SAST / SCA in CI catches insecure AI suggestions
Demonstrate that SAST and SCA tools are actively integrated into the CI pipeline with configurations capable of detecting common security vulnerabilities that may be introduced by AI-assisted code generation, and that these tools prevent merging or deployment of code failing security checks.
Description
What this control does
This control requires Static Application Security Testing (SAST) and Software Composition Analysis (SCA) tools to be integrated into the Continuous Integration (CI) pipeline, with rulesets configured to detect insecure code patterns that may originate from AI-assisted coding tools such as GitHub Copilot, ChatGPT, or other LLM-based code generators. The tools automatically scan code commits for vulnerabilities like SQL injection, hardcoded secrets, use of vulnerable dependencies, and other OWASP Top 10 weaknesses before merge or deployment. This control is critical because AI coding assistants can suggest functionally correct but insecure code patterns learned from public repositories, requiring automated safety nets to prevent vulnerable suggestions from reaching production.
Control objective
What auditing this proves
Demonstrate that SAST and SCA tools are actively integrated into the CI pipeline with configurations capable of detecting common security vulnerabilities that may be introduced by AI-assisted code generation, and that these tools prevent merging or deployment of code failing security checks.
Associated risks
Risks this control addresses
- AI coding assistants suggest code containing SQL injection, command injection, or other injection vulnerabilities that developers accept without security review
- LLM-generated code includes hardcoded credentials, API keys, or cryptographic secrets that are committed to version control
- AI tools recommend use of deprecated or vulnerable third-party libraries with known CVEs that are incorporated into the codebase
- Developers bypass manual code review by trusting AI suggestions, allowing insecure deserialization or XML external entity (XXE) vulnerabilities into production
- AI-generated cryptographic implementations use weak algorithms or improper configurations that pass functional testing but create exploitable weaknesses
- Code suggested by AI assistants contains cross-site scripting (XSS) vulnerabilities in user input handling that evade peer review
- Vulnerable code patterns from outdated training data in AI models are replicated across multiple projects without detection
Testing procedure
How an auditor verifies this control
- Inventory all CI/CD pipelines used for application development and identify which have SAST and SCA tooling integrated (e.g., SonarQube, Snyk, Checkmarx, GitLab SAST, GitHub Advanced Security).

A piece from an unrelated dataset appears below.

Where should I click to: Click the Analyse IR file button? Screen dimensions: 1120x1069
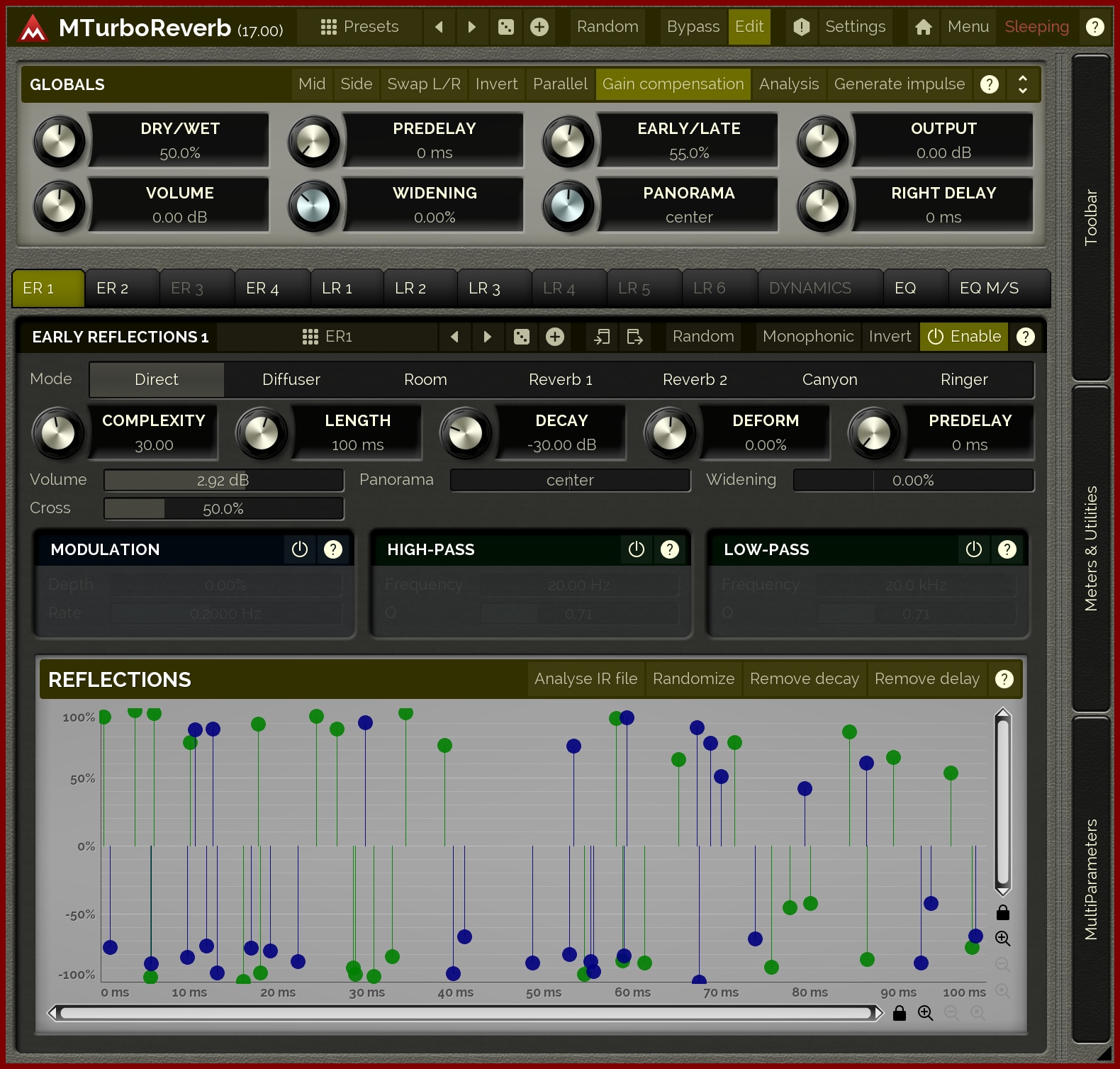coord(586,679)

- Review CI pipeline configuration files (e.g., .gitlab-ci.yml, .github/workflows/, Jenkinsfile) to verify SAST and SCA scanning stages are mandatory and occur before merge/deployment gates.
- Examine SAST and SCA tool rulesets and policies to confirm they include detection of common AI-suggested vulnerabilities including injection flaws, hardcoded secrets, insecure cryptography, and vulnerable dependencies.
- Select a sample of 10-15 recent pull requests or merge requests and verify that SAST/SCA scan results are documented and that findings were addressed or formally accepted before merge.
- Review pipeline logs and tool dashboards to confirm scans execute automatically on every code commit or pull request without manual triggering.
- Test the enforcement mechanism by attempting to merge a branch containing a known vulnerability (e.g., test SQL injection pattern) to verify the pipeline blocks the merge or triggers mandatory review.
- Examine false-positive triage and suppression processes to ensure legitimate security findings are not routinely waived without documented risk acceptance by security team.
- Review integration between SAST/SCA tools and ticketing systems (e.g., Jira, ServiceNow) to verify that critical and high-severity findings automatically create remediation tasks assigned to development teams.